++++ Information shown

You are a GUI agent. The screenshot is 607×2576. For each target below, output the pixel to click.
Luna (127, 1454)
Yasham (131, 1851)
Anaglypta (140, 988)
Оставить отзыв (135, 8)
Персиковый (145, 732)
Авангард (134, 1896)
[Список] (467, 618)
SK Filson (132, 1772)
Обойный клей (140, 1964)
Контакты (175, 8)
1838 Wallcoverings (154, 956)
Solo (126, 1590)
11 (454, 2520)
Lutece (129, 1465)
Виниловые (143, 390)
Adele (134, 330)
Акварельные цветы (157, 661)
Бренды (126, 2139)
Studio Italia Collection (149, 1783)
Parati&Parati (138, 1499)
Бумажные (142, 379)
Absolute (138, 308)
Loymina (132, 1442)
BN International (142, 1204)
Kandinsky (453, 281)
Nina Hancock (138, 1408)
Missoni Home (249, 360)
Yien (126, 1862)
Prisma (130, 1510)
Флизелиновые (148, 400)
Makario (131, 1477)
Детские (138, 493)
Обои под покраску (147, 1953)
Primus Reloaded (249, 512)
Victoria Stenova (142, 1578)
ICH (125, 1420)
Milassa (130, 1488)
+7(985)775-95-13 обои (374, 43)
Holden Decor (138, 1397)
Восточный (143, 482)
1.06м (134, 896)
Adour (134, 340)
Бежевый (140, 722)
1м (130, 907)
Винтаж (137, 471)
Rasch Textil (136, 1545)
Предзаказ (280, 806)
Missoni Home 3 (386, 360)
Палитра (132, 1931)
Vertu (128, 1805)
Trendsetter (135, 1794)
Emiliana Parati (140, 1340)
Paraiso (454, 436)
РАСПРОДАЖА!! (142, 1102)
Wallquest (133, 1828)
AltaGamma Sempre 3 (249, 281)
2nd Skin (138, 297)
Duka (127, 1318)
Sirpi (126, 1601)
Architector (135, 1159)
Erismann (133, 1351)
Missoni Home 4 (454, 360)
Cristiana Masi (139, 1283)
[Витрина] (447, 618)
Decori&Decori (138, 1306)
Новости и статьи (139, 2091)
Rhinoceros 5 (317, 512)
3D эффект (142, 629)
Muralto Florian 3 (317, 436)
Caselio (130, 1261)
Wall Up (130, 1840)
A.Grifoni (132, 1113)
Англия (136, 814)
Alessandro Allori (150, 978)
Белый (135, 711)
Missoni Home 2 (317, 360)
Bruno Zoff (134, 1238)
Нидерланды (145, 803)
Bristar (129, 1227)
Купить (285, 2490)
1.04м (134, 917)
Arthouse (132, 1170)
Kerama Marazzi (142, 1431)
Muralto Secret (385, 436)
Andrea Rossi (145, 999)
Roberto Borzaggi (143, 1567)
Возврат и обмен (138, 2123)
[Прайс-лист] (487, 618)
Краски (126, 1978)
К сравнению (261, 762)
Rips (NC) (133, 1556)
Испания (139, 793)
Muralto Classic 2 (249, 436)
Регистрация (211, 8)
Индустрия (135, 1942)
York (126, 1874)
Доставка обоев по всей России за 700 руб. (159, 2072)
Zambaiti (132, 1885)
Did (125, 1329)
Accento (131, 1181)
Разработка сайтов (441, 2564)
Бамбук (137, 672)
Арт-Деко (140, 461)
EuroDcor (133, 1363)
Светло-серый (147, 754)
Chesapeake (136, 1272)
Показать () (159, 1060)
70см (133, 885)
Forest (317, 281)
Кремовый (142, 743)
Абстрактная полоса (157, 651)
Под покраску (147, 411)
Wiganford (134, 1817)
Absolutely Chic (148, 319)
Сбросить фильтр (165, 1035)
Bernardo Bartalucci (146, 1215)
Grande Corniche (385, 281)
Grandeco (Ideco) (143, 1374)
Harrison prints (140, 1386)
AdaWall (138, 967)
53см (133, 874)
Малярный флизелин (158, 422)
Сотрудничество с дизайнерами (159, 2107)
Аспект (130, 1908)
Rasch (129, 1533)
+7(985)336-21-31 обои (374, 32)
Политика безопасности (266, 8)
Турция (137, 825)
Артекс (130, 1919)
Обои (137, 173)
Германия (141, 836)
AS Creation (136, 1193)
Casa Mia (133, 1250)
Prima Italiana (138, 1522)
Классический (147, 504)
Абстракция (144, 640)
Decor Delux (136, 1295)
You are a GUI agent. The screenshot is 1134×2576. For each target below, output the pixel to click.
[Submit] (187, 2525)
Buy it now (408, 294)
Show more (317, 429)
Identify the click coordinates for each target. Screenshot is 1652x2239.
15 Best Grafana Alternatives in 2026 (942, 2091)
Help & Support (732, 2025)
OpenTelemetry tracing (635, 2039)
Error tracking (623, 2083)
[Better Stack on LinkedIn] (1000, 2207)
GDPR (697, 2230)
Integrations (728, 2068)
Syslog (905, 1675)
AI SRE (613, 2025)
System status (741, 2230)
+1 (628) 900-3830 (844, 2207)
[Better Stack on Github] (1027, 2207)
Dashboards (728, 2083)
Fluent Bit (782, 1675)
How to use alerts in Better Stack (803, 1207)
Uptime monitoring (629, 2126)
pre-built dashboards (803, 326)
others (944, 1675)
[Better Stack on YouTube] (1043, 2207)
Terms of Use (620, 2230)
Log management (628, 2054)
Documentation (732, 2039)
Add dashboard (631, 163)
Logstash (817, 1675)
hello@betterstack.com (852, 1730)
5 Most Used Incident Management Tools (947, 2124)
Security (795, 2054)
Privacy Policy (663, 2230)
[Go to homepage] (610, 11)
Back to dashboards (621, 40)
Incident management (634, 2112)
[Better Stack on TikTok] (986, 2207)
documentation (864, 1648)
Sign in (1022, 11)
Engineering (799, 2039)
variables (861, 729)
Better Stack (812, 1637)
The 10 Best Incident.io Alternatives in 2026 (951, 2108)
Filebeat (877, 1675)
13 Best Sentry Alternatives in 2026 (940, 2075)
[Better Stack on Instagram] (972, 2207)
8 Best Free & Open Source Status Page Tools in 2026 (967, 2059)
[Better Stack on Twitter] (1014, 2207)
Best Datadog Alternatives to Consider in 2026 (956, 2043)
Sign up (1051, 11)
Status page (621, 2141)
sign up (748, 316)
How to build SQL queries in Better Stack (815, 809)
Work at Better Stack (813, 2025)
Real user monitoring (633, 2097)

++++++++

_Your assignment:_ Above are the lines; repeat exactly the ones from the line containing "Rasch Textil (136, 1545)" down to the line containing "Alessandro Allori (150, 978)", both inclusive.

_Solution to the exercise:_
Rasch Textil (136, 1545)
Предзаказ (280, 806)
Missoni Home 3 (386, 360)
Палитра (132, 1931)
Vertu (128, 1805)
Trendsetter (135, 1794)
Emiliana Parati (140, 1340)
Paraiso (454, 436)
РАСПРОДАЖА!! (142, 1102)
Wallquest (133, 1828)
AltaGamma Sempre 3 (249, 281)
2nd Skin (138, 297)
Duka (127, 1318)
Sirpi (126, 1601)
Architector (135, 1159)
Erismann (133, 1351)
Missoni Home 4 (454, 360)
Cristiana Masi (139, 1283)
[Витрина] (447, 618)
Decori&Decori (138, 1306)
Новости и статьи (139, 2091)
Rhinoceros 5 (317, 512)
3D эффект (142, 629)
Muralto Florian 3 (317, 436)
Caselio (130, 1261)
Wall Up (130, 1840)
A.Grifoni (132, 1113)
Англия (136, 814)
Alessandro Allori (150, 978)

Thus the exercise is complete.